Eduard Van der Elsken (1925-1990) è un fotografo e regista olandese internazionalmente riconosciuto. I suoi scatti si concentrano sulla strada e la vita quotidiana, rappresentando un ambiente intimo, privo di filtri. L’importante scoperta della raccolta inedita e incompiuta Feest – festa in italiano –, da parte della vedova Anneke Hilhorst, ha portato alla luce 134 immagini mai viste prima.
Nello specifico, il libro riunisce immagini di festeggiamenti, come carnevali e feste di compleanno, scattate tra il 1950 e il 1960. Recentemente ritrovato da Hilhorst durante la movimentazione di alcuni beni e opere del fotografo dal suo archivio personale, la donna aveva intenzione di donarne una parte al Rijksmuseum di Amsterdam e al museo della fotografia dei Paesi Bassi di Rotterdam.
Per i curatori, questo ha dato inizio a una ricerca approfondita all’interno degli archivi di Van der Elsken, che comprendono 11000 oggetti, spiega il Rijksmuseum.
È questa la ragione per cui dal 30 ottobre 2020, il Rijksmuseum di Amsterdam aveva aperto al pubblico l’esposizione Ed Van der Elsken: Crazy World, più di un centinaio di foto e documenti, tra cui stampe, stampe a contatto e libri fotografici, tra cui il ritrovamento “straordinario” – a detta di Taco Dibbits, direttore del Rijks – del volume Feest.
“Non sono un giornalista, un fotoreporter obiettivo, sono un uomo con simpatie e antipatie”, Ed Van der Elsken
Van der Elsken fonda la sua poetica su uno sguardo personale del mondo, il quale gli permette di immortalare la realtà in maniera unica e naturale. Nel 1937, volendo avviare la carriera di scultore, frequenta l’Accademia di Belle Arti Rietvel, per poi iscriversi al programma di scultura professionale, che abbandona per evitare il lavoro forzato a cui obbligava il regime nazista. Gli anni successivi gli permettono di maturare l’interesse per la fotografia grazie alla conoscenza di importanti personalità artistiche.
Seguendo il consiglio della fotografa olandese Emmy Andriesse (1914-1953), si trasferisce a Parigi nel 1950, dove viene assunto nelle camere oscure dell’agenzia Magnum per stampare le fotografie dei grandi Henry Cartier-Bresson – che rimane colpito dalla sua arte –, Robert Capa e Ernst Haas.

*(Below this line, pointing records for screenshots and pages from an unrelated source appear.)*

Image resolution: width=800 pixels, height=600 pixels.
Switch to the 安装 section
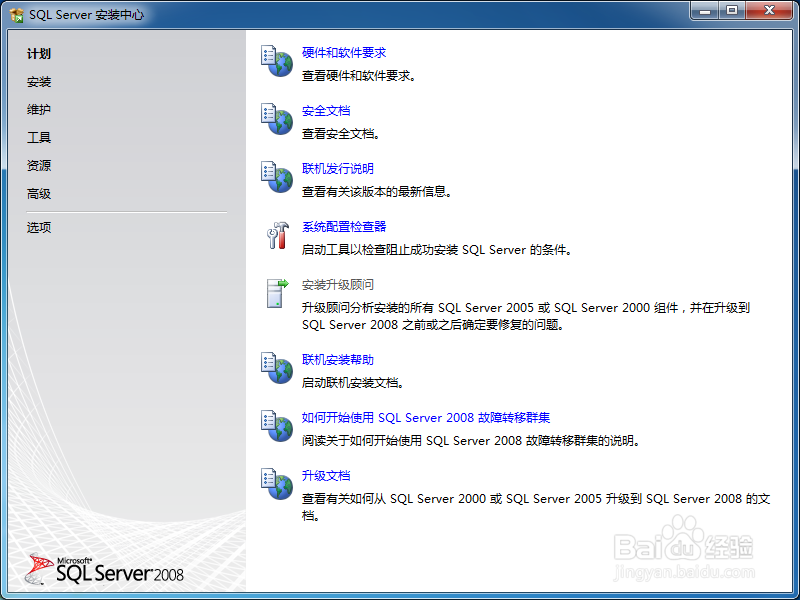pyautogui.click(x=38, y=81)
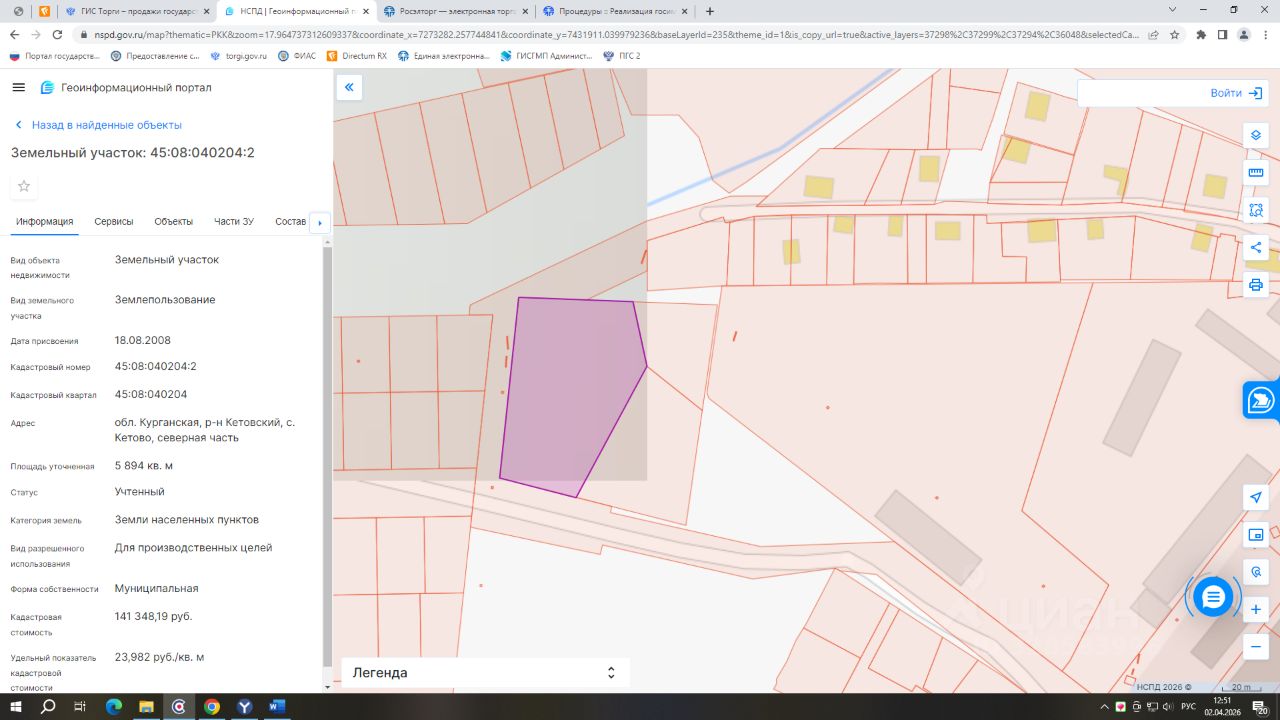Toggle the favorite star for this parcel

(x=24, y=186)
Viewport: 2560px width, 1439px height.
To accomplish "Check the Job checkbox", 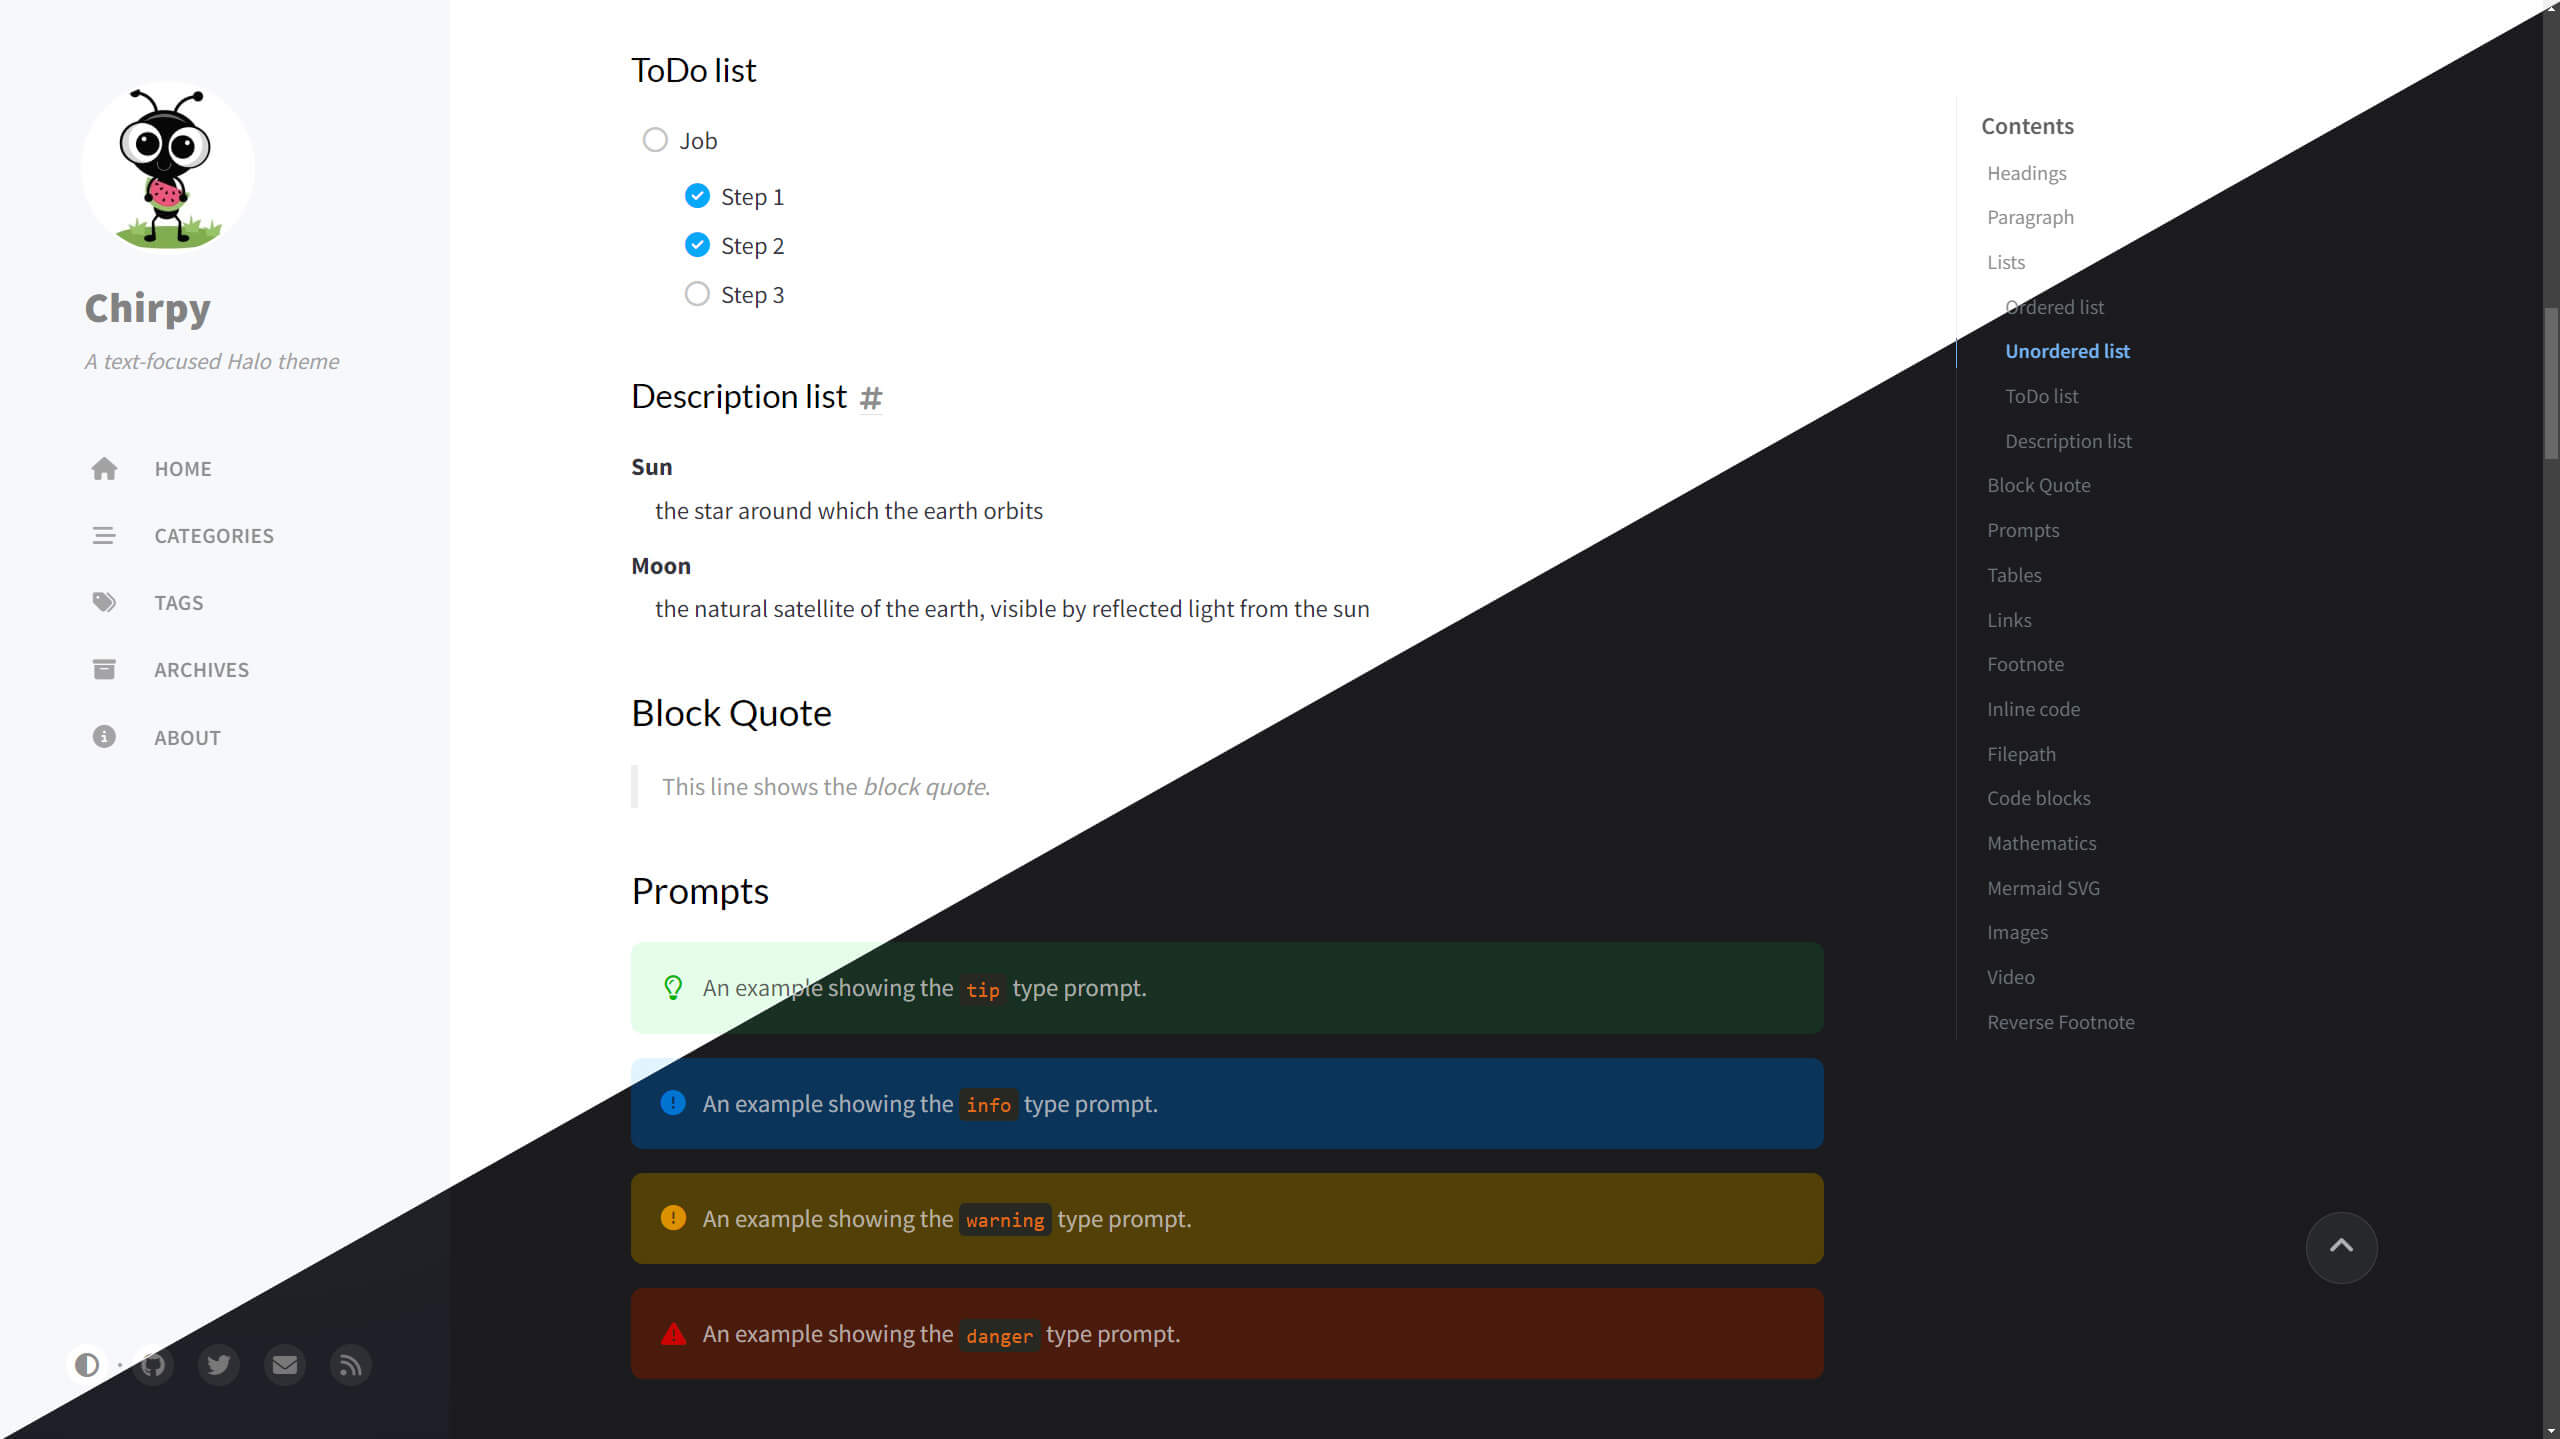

Dal 1954, l’unione con Ata Kandò (1913 – 2017), foto documentarista, lo influenza nella scelta di passare dalla fotografia di stampo giornalistico alla fotografia di rivista. Di conseguenza, il suo stile si evolve diventando ancora più personale, documentando la sua esperienza di vita e il suo periodo parigino, che vede la conoscenza di Edward Steichen, allora direttore della sezione fotografica del MoMa di New York.
Van der Elsken, che ha pubblicato una ventina di libri nella sua vita, “è stato uno dei primi fotografi degli anni ’50 a percorrere la rue senza sosta e a catturare la vita con il suo stile brut”, spiega il curatore del Rijksmuseum Hans Rooseboom durante un’intervista.
I suoi filmati e photobooks forniscono uno spaccato quotidiano dell’Europa, dalla Seconda Guerra Mondiale agli anni ’90. Love on the Left Bank è tra i libri fotografici più ricordati: pubblicato nel 1956, rientra nel genere del fotoromanzo, consacrato alla riflessione del proprio vissuto, approfondendo la Parigi in fermento degli anni ‘50. Amore, arte, musica e culture alternative sono i macro temi che Van der Elsken affronta lungo il suo percorso professionale, utilizzando come soggetti degli sconosciuti così come figure quali la regina Elisabetta II e lo scrittore Hugo Claus.
Di ritorno ad Amsterdam nel ’55, intraprende una serie di viaggi a Hong Kong, Tokyo e nell’attuale Repubblica centrafricana, a seguito dei quali pubblica una serie di raccolte (Bagara, 1958; Africa 1957, 1990; Japan 1959-1960, 1987; ecc.). Sposatosi con Hilhorst, prosegue il suo lavoro grazie anche a quest’ultima, che lo assiste nella pubblicazione di quattordici libri e venti film, di cui l’ultimo è Bye (1990), una risposta autobiografica al cancro terminale, a causa del quale si spegne nel 1990, all’età di 65 anni.
Il lavoro di fotografo permette all’artista di rappresentare la realtà in maniera non convenzionale, studiando ogni lato dell’individuo e delle città che abita, e diventando il punto di partenza per i fotografi della generazione successiva, quali Nan Goldin, Lerry Clark e Wolfgang Tillmans.